__Aufgabenstellung__
- 1) Beantworte anhand des Textauszugs über MTV die folgenden Fragen:
(a) Ab welchem Jahr zeigt MTV laut Unterzeile keine Musikvideos mehr?
(b) In welchem Land liefen schon in den 70er Jahren Chartshows mit vielen Musikvideos?
(c) Welche zwei Sendungen kannte das Kind bis dahin als einzige?
- 2) Gib aus dem Textauszug über MTV den Abschnitt zwischen „Nein, MTV war“ und „sondern auch sehen.“, beide eingeschlossen, Wort für Wort wieder.

MTV: Die Apparate werden abgeschaltet

Music Television (MTV) sendet ab 2026 keine Musikvideos mehr – ein Nachruf

  • Frank Jöricke
  • Lesedauer: 5 Min.
Heute würde das Video zu Michael Jacksons »Thriller« wahrscheinlich als Miniserie auf Netflix durchgehen.
Heute würde das Video zu Michael Jacksons »Thriller« wahrscheinlich als Miniserie auf Netflix durchgehen.

Nein, MTV war kein Pionier. Schon gar nicht in den Niederlanden. Dort gab es bereits in den 70er Jahren mit »Avro’s Toppop« und »Tros Top 50« zwei Chartshows, die jede Woche reichlich Musikvideos zeigten. Für ein Kind, das bis dato nur die Mitklatsch-Sendungen »ZDF-Hitparade« und »Disco« kannte, tat sich hier eine neue, aufregende Welt auf. Endlich konnte man Musik nicht nur hören, sondern auch sehen.

__Gegebene Daten__
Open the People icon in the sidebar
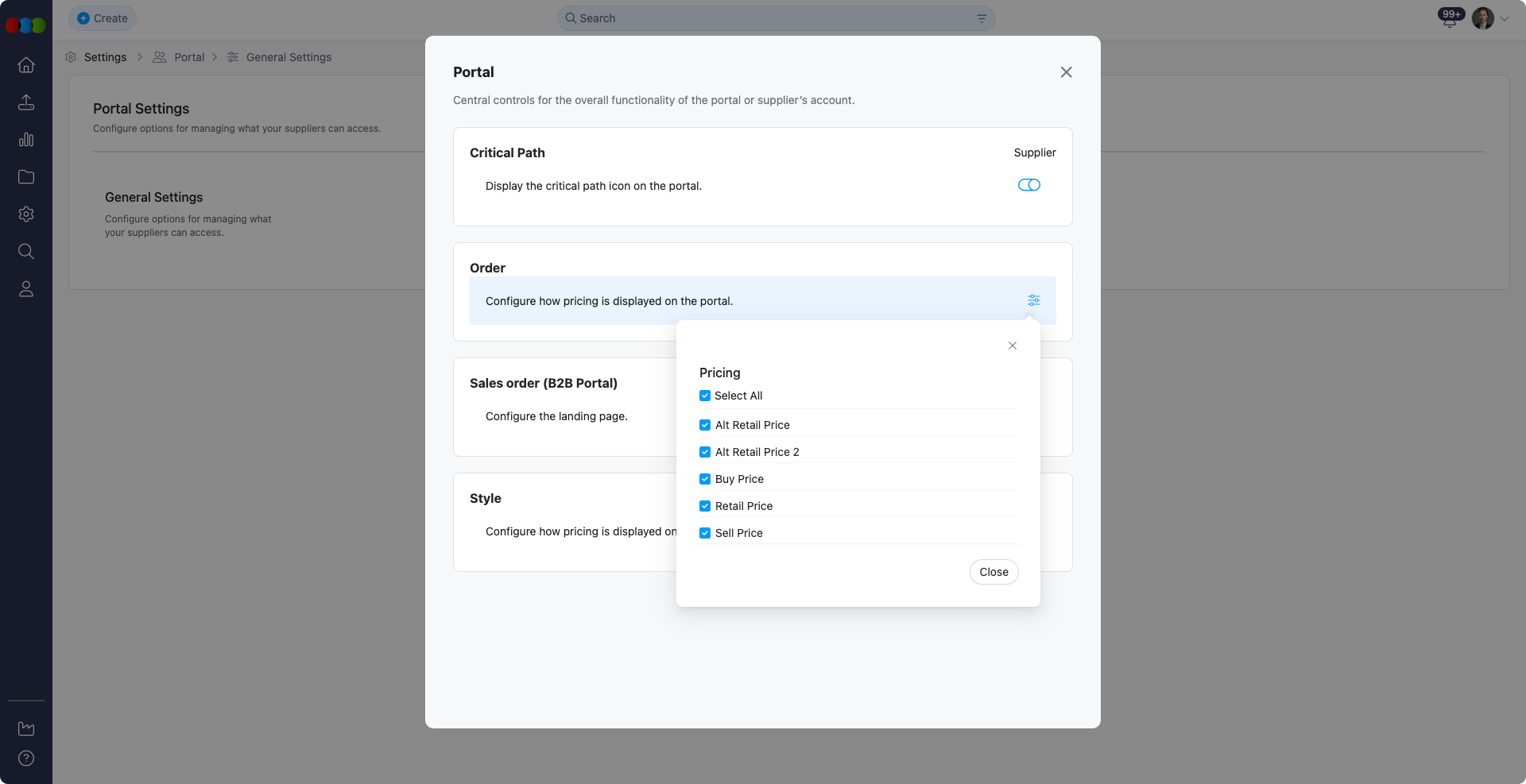 (26, 289)
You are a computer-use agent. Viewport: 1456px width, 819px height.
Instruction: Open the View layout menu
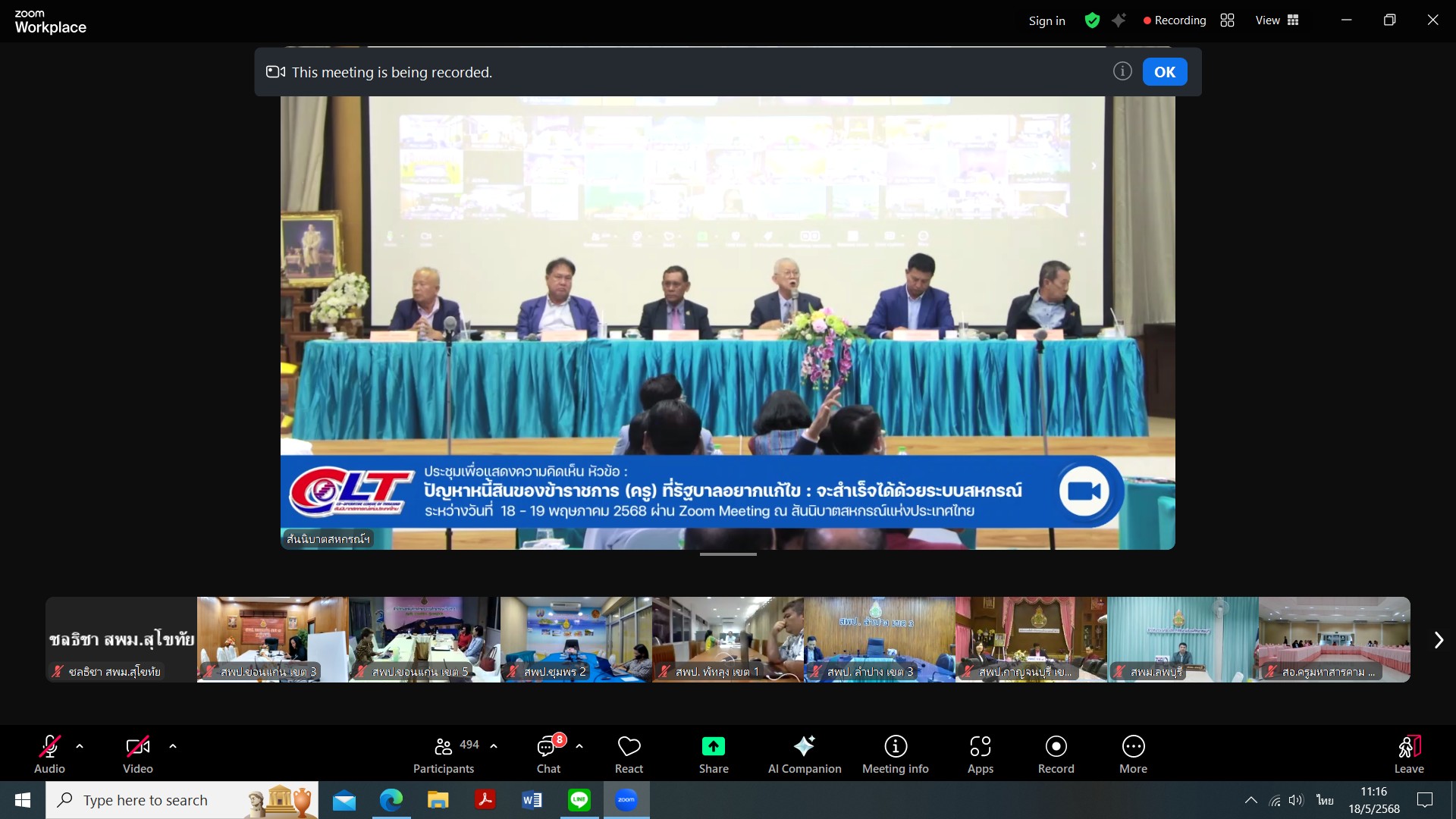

__Lösungen__
- 1)
(a) Ab 2026.
(b) In den Niederlanden.
(c) »ZDF-Hitparade« und »Disco«.

- 2)
Nein, MTV war kein Pionier. Schon gar nicht in den Niederlanden. Dort gab es bereits in den 70er Jahren mit »Avro’s Toppop« und »Tros Top 50« zwei Chartshows, die jede Woche reichlich Musikvideos zeigten. Für ein Kind, das bis dato nur die Mitklatsch-Sendungen »ZDF-Hitparade« und »Disco« kannte, tat sich hier eine neue, aufregende Welt auf. Endlich konnte man Musik nicht nur hören, sondern auch sehen.